=== TASK DETAILS ===
Go through the entries, filter for the word "screenshot", and copy every line that has it.

=== THE DATA ===
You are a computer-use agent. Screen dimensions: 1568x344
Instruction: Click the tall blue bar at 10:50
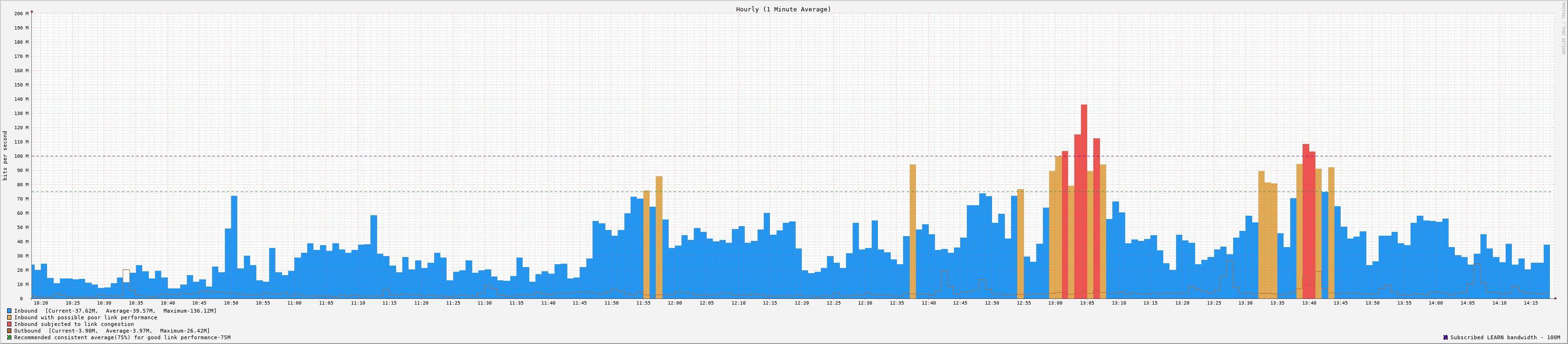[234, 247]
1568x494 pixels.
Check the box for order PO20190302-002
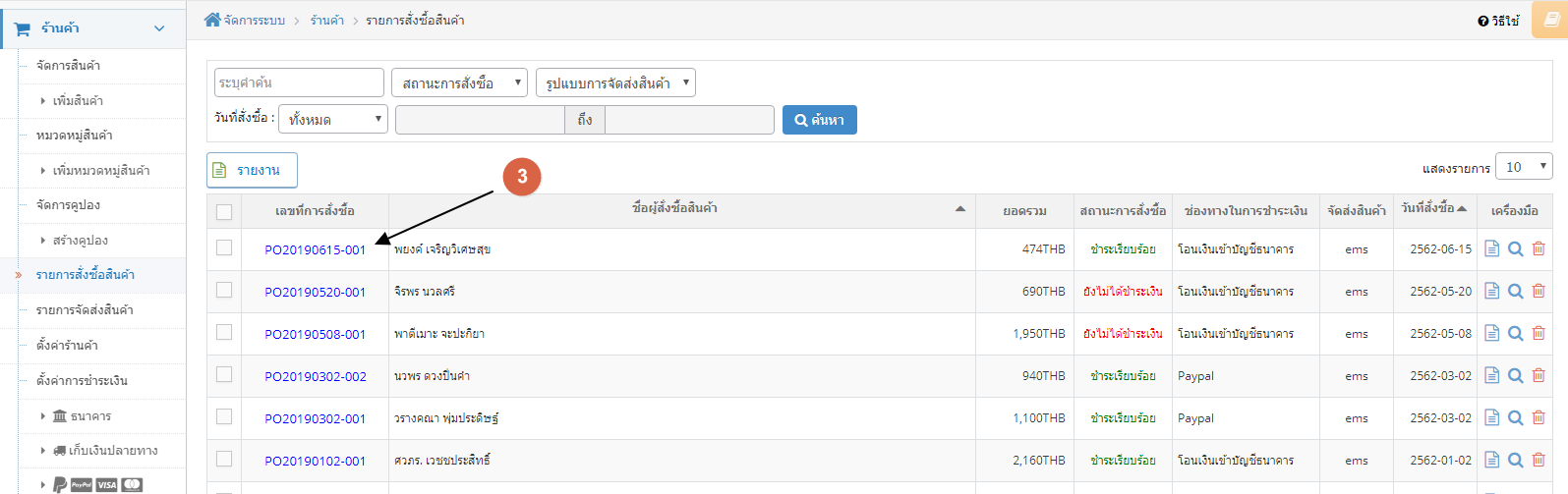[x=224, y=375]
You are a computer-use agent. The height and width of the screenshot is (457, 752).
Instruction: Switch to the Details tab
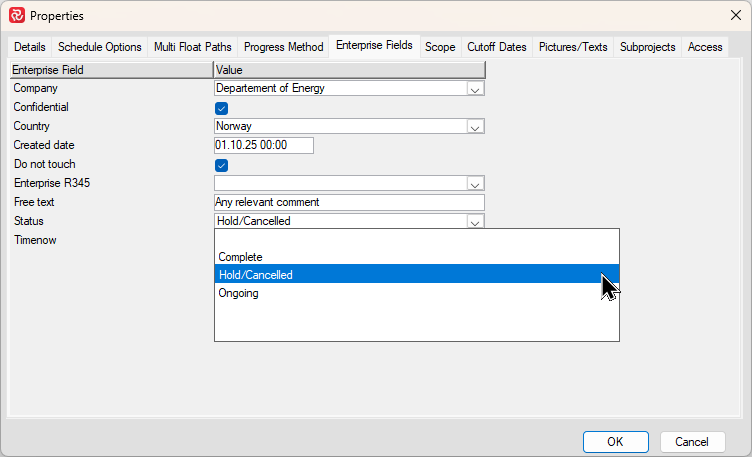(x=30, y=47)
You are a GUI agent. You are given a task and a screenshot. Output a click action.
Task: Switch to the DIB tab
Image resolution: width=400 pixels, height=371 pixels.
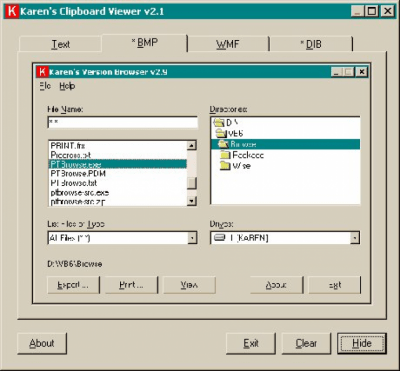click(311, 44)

=== YOUR RESPONSE ===
You are a computer-use agent. The height and width of the screenshot is (457, 752).
You are a GUI agent. You are given a task and a screenshot. Output a click action.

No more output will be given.